JOBS —
1. Please answer these questions from the tempeh text, one line each:
(a) For roughly how long are the inoculated beans incubated?
(b) What does tempeh smell like?
(c) How thick a square slice is suggested for use in a sandwich?
2. Write the next paragraph of the tempeh text, picking up after its final sentence.

──────── GIVEN TEXT

Tempeh is a cheap, nutritious, and pretty easy to digest food made by innoculating dried soybeans (after boiling) with a special starter powder and incubating them in perforated ziploc bags in a cheap styrofoam container such as you might use for a picnic, for about 24 hours. It takes patience to make for the first time or so, but then you get so you can do it pretty easily. The resulting snowy white mycellium (a sort of beneficial mold) binds the beans together so well that you can pick up the bag of beans and they hold their shape just like a book. This you can slice or cube and cook in various ways.
Tempeh itself smells like fresh mushrooms and doesn't have much flavor, so it can be used in a lot of dishes. Think of it as having about as much taste as skinless chicken breasts. It can be cut the way you want it, frozen, and used later. Deep fry it sliced very thin, and dipped in a seasoned batter, or plain. Our favorite is to dip the slices in very salty water with some coriander and crushed garlic and then deep-fry it.) Use in stews, too, or pan fry and steam a square slice about 1/4" thick and use it instead of meat in a sandwich.

────────────────
──────── RECORD SET

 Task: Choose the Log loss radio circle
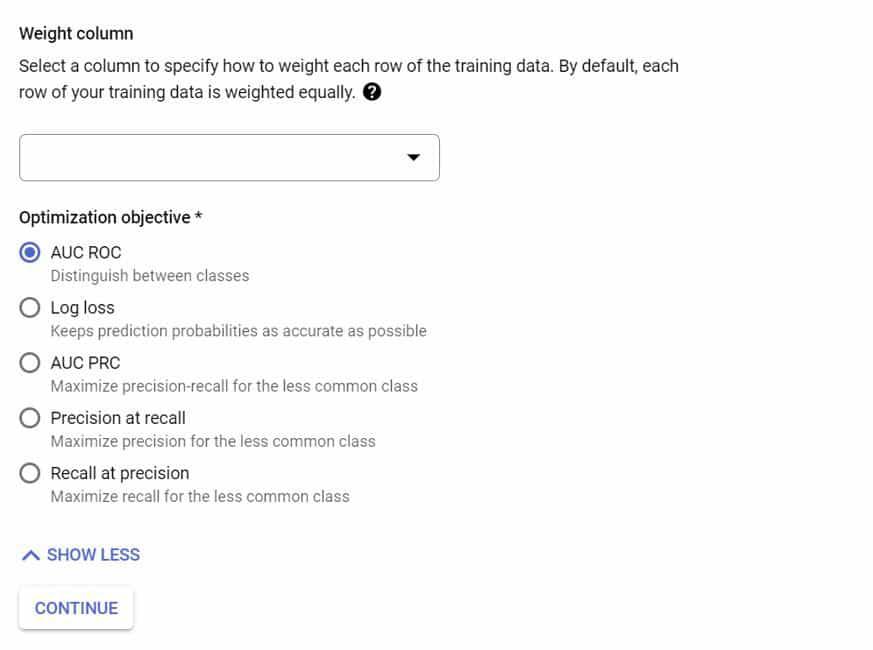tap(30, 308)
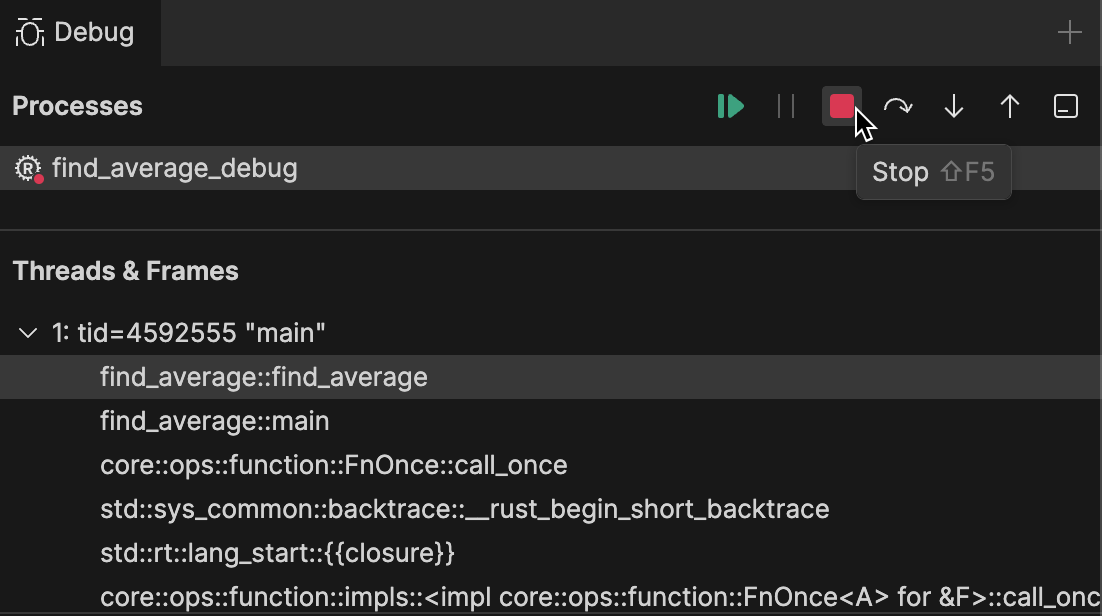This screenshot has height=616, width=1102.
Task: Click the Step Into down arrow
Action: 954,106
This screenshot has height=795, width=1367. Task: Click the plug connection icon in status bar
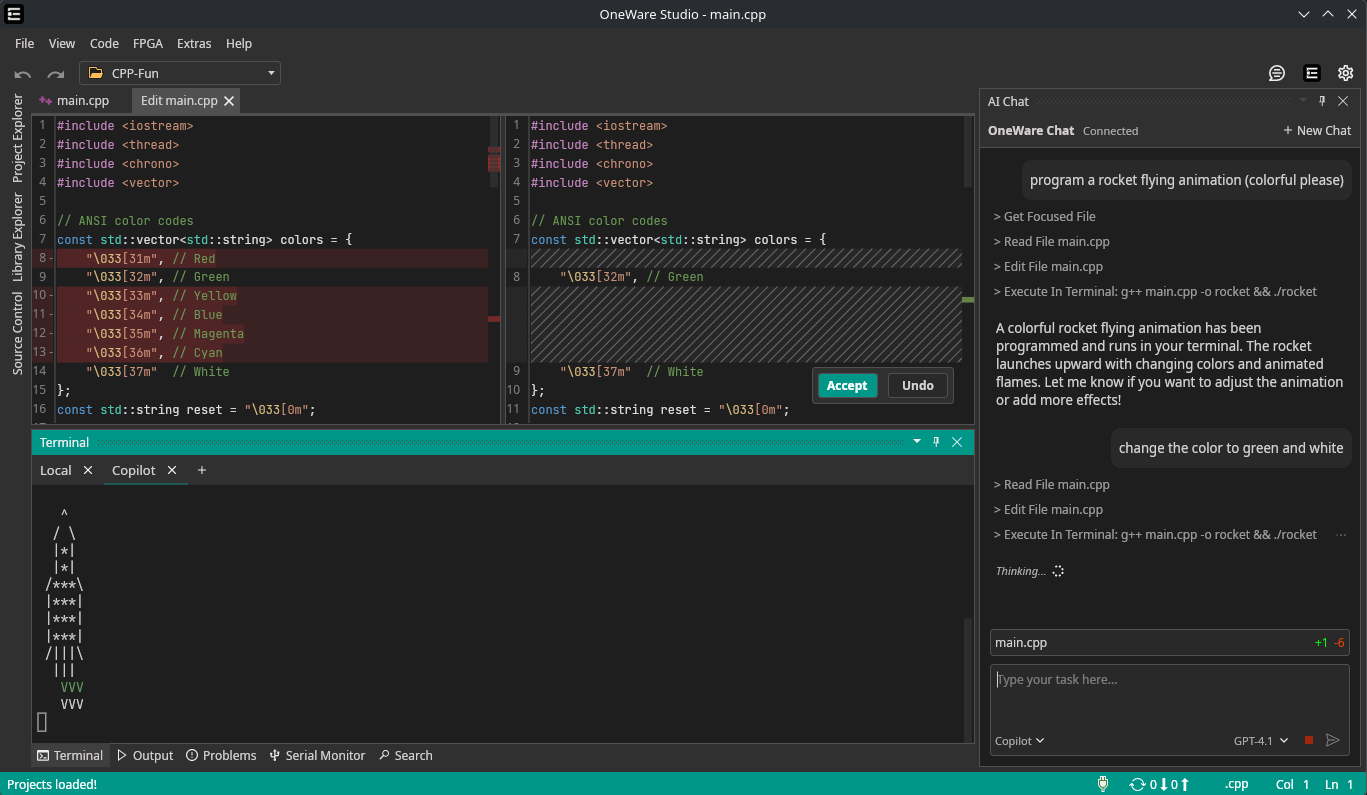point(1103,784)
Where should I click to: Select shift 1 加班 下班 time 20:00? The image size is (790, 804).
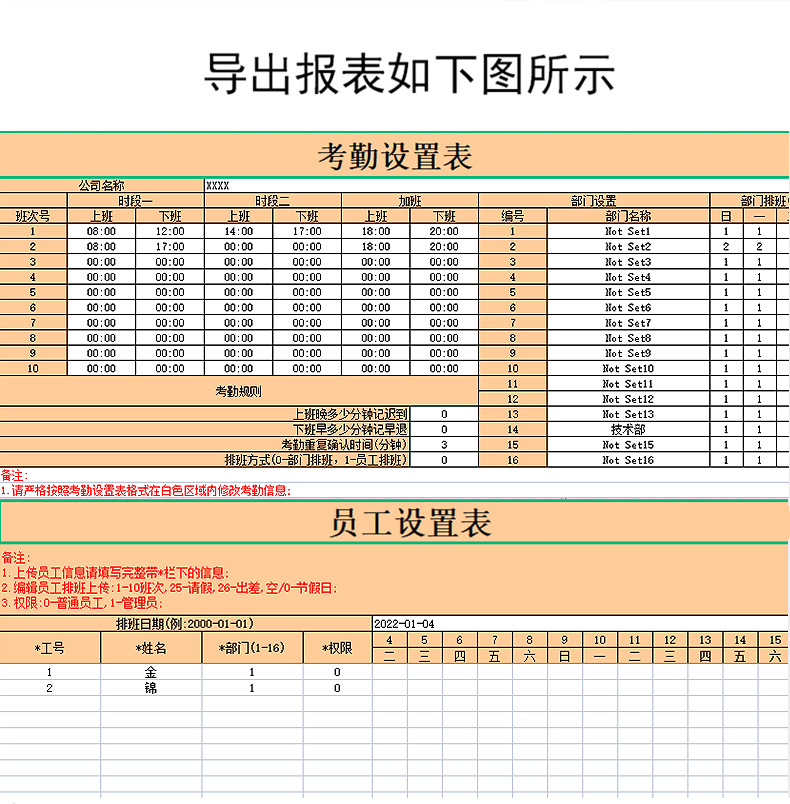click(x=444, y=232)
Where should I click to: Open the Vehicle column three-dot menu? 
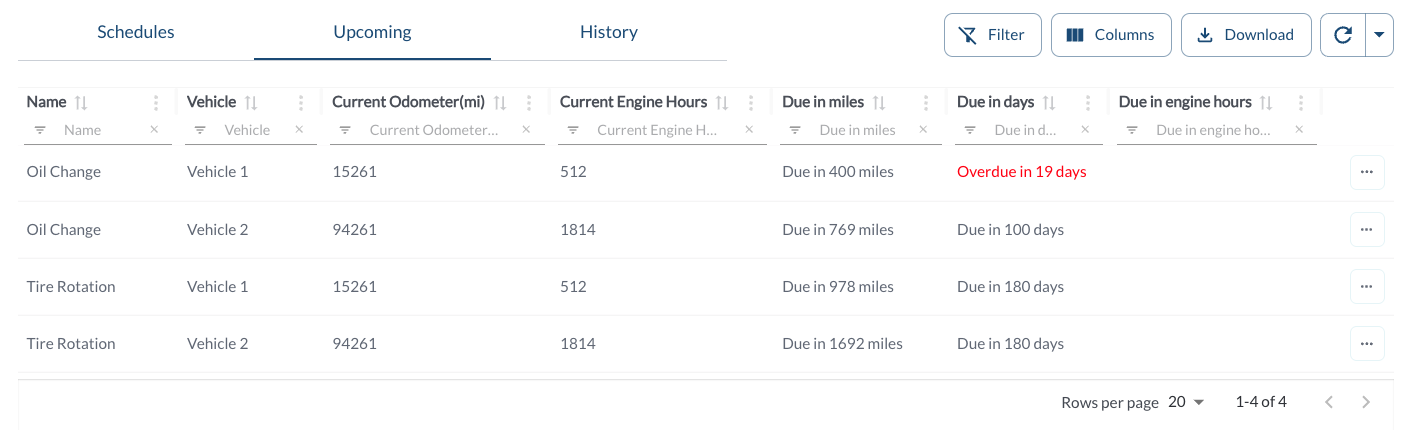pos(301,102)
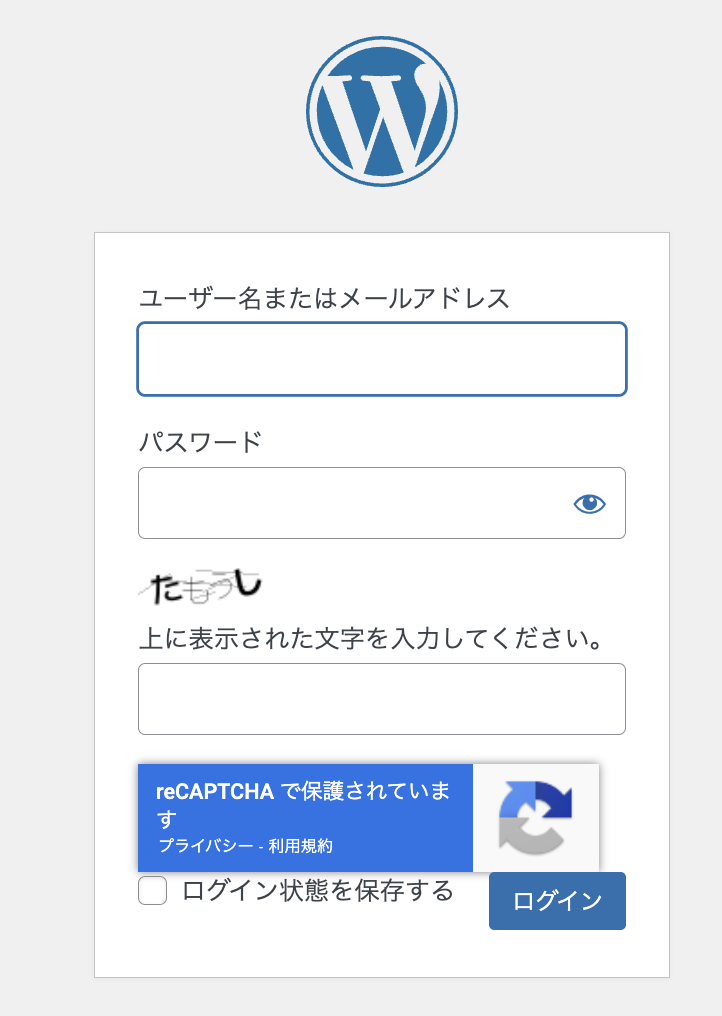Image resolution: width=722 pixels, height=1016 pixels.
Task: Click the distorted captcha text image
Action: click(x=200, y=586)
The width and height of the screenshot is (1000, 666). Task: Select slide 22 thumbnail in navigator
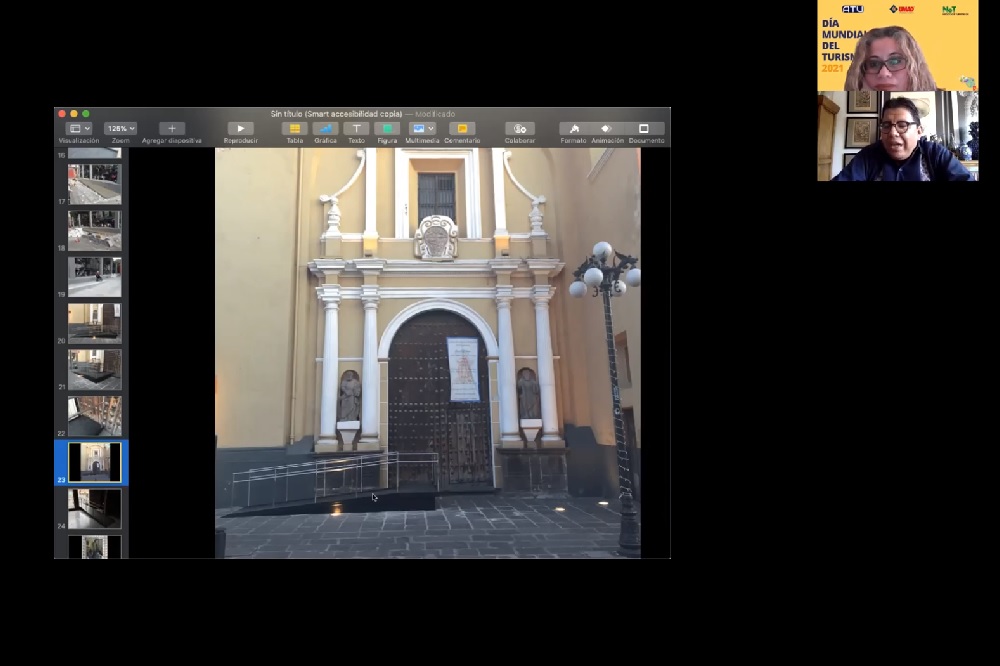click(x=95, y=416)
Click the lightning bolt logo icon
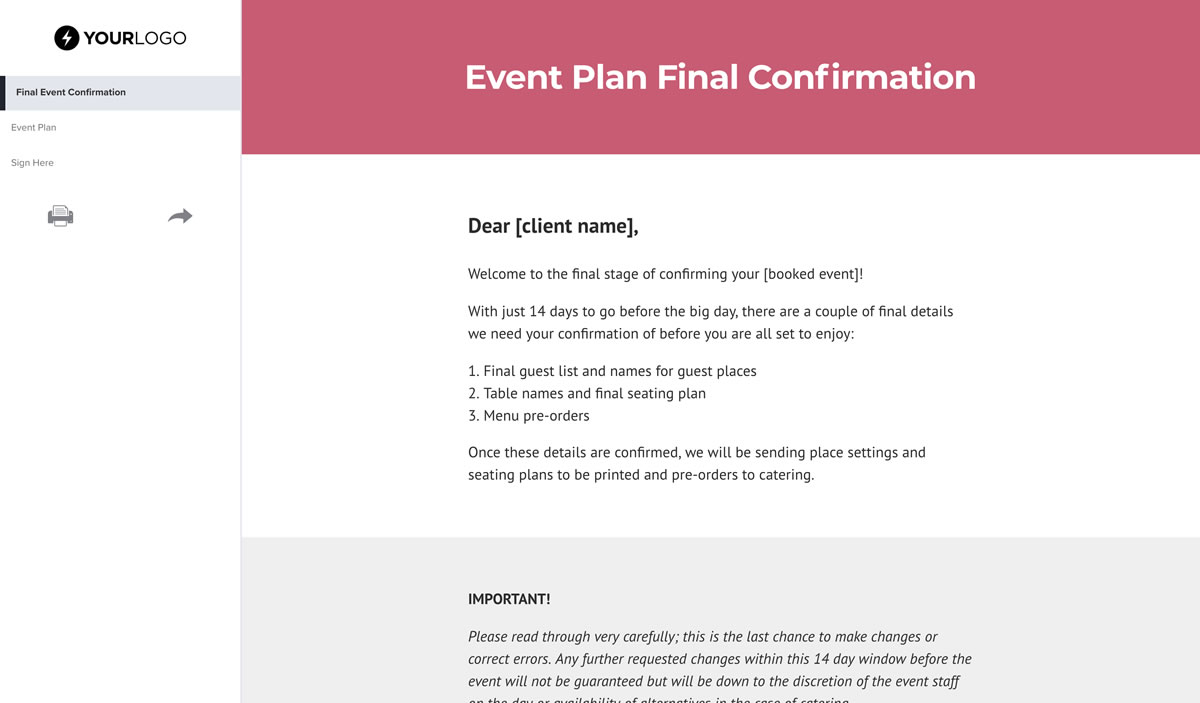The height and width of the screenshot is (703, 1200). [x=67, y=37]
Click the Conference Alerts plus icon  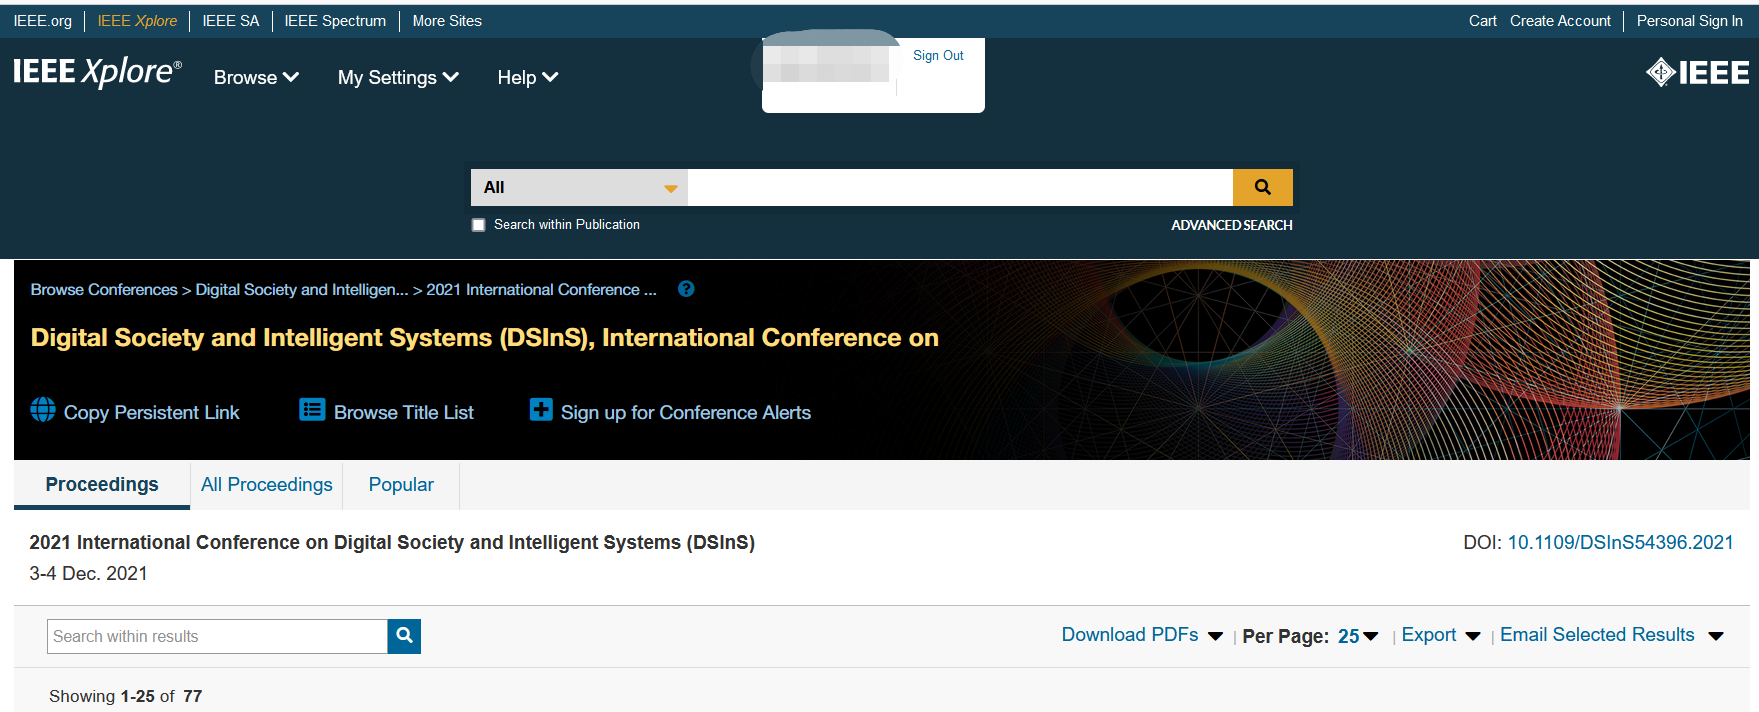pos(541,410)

────────────────

PER-TASK OUTPUTS —
1.
(a) About 24 hours.
(b) Fresh mushrooms.
(c) About 1/4" thick.

2.
If anyone is interested, after much experimenting over the years, I have pretty sure-fire directions for the easiest way to make it and will be happy to email them to anyone who wants them. The starter is available rather cheaply by mail order from a place in Tennessee that started as a farm where a professor and some of his students wanted to live a communal and vegetarian life-style, if I remember correctly, and I think some of them are still living that way. The small packet of starter that I order lasts me for several years (kept in the fridge).
I first learned about tempeh from a great book called The Book of Tempeh, by the same authors as The Book of Tofu and The Book of Miso, all of which I have had for years and love. The Book of Tempeh has ,lots of both Indonesian and Western-style recipes.